As regular CFZ-watchers will know, for some time Corinna has been doing a column for Animals & Men and a regular segment on On The Track... particularly about out-of-place birds and rare vagrants. There seem to be more and more bird stories from all over the world hitting the news these days so, to make room for them all - and to give them all equal and worthy coverage - she has set up this new blog to cover all things feathery and Fortean.

Thursday, 16 August 2018

A warmer Midwest could lead to a common bird being less common over the next century



July 23, 2018, USDA Forest Service

A warmer future may lead to a common Midwestern songbird becoming considerably less common, according to a team of researchers whose study of the population-level impacts of climate change on Acadian flycatchers was published today in the journal Nature Climate Change.

The study by lead author Thomas Bonnot of the University of Missouri-Columbia and co-authors, including Frank Thompson, a research wildlife biologist with the USDA Forest Service's Northern Research Station, predicted Acadian flycatcher populations through the year 2100 across the 96-million-acre Central Hardwoods Region.

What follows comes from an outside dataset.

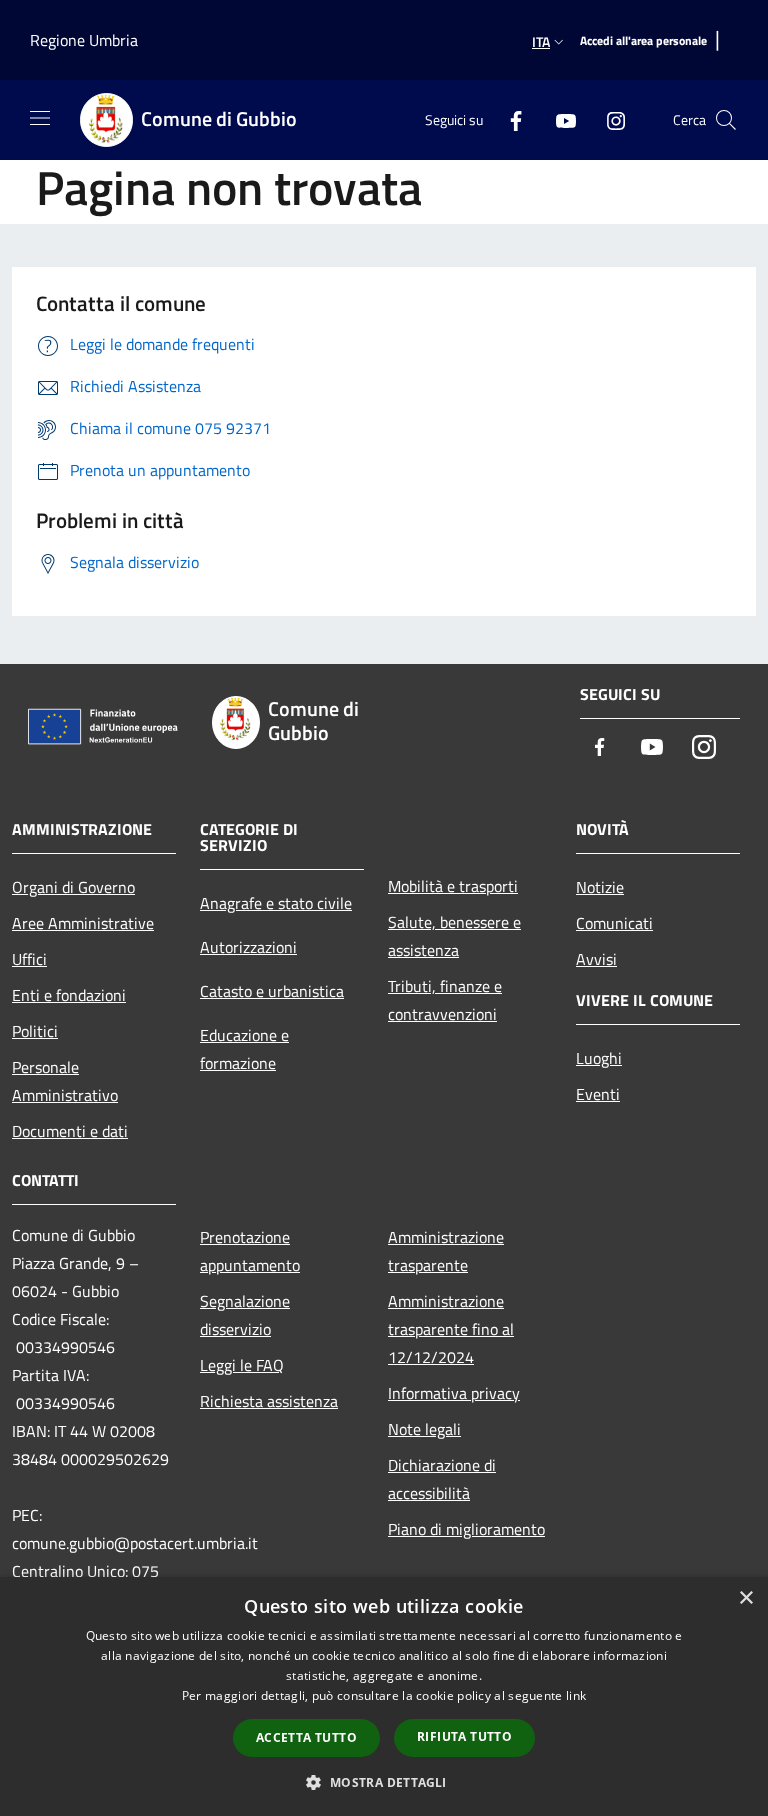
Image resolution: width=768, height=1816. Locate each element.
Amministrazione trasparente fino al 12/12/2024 (451, 1329)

To assess how climate change might affect the Acadian flycatcher's regional population over time, researchers combined data on local-scale, individual breeding productivity with different climate scenarios in a dynamic-landscape metapopulation model. Under severe warming projections, flycatchers breeding in many areas of the Central Hardwoods would produce fewer than one fledgling per female per year by 2100, researchers found.

"With breeding productivity reduced to this extent, this currently abundant species will suffer population declines substantial enough to pose a significant risk of quasi-extinction from the region in the twenty-first century," according to Thompson.

In addition to changes in forest habitat that would affect flycatchers, warmer temperatures are likely to increase nest predation, especially by snakes, which are a significant predator on Acadian flycatcher nests.